Durante estos días he tenido que dedicar varias jornadas a la preparación de las clases para los próximos días, así como a la planificación del último trimestre. Mientras hacía este trabajo pensaba que esta parte de la profesión es algo que nadie conoce ni valora: el tiempo que hay que dedicar a la preparación de las sesiones en clase, correcciones, formación, etc.

Hay quien elogia la vida del maestro por el poco tiempo que se trabaja. Apenas jornadas de seis horas, con un tope de sesiones directas en clase. Pero, lo que nadie ve del maestro es el trabajo que hay detrás. Es verdad que la jornada laboral es reducida comparada con el resto de profesiones. Sin embargo, es lógico pensar que ningún profesor es capaz de ponerse delante de sus alumnos sin haber dedicado un tiempo anterior a preparar lo que quiere enseñarles.

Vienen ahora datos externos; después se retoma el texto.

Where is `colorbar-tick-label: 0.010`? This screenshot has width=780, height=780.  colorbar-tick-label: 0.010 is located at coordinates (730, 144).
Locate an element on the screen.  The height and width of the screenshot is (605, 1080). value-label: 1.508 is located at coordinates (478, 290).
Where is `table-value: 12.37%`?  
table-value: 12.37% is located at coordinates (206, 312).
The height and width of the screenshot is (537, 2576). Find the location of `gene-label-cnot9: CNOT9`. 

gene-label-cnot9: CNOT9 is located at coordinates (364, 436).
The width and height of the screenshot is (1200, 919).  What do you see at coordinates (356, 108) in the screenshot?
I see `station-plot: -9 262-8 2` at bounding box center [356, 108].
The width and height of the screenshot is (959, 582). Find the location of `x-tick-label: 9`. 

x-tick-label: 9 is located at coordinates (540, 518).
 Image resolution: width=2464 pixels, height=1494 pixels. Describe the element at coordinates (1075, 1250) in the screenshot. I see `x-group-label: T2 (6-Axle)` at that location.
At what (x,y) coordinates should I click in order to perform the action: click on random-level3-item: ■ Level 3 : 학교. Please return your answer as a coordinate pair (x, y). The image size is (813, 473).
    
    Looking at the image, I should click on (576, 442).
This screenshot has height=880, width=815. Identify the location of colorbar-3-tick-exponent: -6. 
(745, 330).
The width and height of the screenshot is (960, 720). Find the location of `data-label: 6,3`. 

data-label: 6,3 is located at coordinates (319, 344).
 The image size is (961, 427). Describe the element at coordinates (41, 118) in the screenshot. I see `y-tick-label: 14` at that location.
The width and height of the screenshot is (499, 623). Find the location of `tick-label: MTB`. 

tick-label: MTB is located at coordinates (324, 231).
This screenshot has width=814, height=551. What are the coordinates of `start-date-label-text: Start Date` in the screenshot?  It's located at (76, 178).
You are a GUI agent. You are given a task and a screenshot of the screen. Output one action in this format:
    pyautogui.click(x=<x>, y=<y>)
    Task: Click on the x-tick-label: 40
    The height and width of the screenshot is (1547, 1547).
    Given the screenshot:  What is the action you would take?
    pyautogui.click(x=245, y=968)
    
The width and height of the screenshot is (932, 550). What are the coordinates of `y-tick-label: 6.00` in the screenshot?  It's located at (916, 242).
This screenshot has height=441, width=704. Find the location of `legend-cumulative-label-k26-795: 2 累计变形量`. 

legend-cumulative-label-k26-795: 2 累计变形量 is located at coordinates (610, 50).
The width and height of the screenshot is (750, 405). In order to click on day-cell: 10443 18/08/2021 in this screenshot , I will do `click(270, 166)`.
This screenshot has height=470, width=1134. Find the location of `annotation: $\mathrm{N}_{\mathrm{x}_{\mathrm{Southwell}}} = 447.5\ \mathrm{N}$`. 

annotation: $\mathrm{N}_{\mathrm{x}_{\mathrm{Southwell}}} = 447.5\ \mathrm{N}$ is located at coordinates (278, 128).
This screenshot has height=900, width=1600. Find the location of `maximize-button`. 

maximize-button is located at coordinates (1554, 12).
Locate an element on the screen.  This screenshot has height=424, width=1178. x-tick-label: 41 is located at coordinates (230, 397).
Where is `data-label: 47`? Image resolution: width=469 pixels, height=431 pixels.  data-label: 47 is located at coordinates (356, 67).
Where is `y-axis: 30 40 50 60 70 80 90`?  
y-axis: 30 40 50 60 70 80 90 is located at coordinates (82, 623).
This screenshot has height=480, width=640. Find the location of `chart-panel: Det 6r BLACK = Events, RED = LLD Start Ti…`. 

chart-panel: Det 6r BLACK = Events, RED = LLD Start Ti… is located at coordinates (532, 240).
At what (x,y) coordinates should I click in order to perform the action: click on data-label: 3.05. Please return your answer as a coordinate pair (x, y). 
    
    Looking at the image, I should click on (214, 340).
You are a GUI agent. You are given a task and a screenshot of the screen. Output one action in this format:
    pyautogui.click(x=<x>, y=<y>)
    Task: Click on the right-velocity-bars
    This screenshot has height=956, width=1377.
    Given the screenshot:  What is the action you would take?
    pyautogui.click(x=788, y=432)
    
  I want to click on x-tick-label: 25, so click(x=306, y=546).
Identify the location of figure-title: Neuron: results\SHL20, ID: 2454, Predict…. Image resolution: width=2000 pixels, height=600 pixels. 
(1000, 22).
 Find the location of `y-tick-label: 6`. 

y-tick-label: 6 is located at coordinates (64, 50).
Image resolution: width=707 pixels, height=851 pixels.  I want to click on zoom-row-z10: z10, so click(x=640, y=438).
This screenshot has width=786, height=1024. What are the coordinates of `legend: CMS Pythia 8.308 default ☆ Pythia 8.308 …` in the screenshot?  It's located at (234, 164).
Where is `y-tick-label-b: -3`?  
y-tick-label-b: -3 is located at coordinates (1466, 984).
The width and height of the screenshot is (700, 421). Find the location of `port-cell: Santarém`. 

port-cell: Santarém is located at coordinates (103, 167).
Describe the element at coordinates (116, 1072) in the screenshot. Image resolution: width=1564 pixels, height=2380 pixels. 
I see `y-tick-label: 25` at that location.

Es uno de los benditos inconvenientes de esta profesión que se hace con gusto, pero que impiden desconectar completamente. Porque obviamente, la mayoría de las personas al salir de su trabajo, no tiene ninguna relación con su empresa (salvo excepciones) hasta que vuelve nuevamente a la actividad laboral. Durante esta Semana Santa la mayoría de quienes disfrutan de este descanso lo han hecho sin tener que preparar, pensar en su trabajo. Sin embargo, los maestros (unos más y otros menos) han tenido que dedicar algunas jornadas a la preparación de la nueva semana, corregir, mirar programaciones, etc.

No es este texto una queja, ni muchísimo menos porque estoy encantado con lo que hago y lo desarrollo con gusto. Simplemente es una reflexión sobre la parte que nadie ve de la vida del maestro y que, lógicamente no está valorada, porque entra dentro de las condiciones de trabajo de los docentes.

Algunos durante estos días ya “animan” porque queda poco para verano. Pero sinceramente no lo veo así. Mi plan de vida no es pensar en las vacaciones sino disfrutar de cada momento. Tanto de las vacaciones como del trabajo. De los días que he podido descansar durante esta Semana Santa y de los que he tenido que trabajar preparado las clases.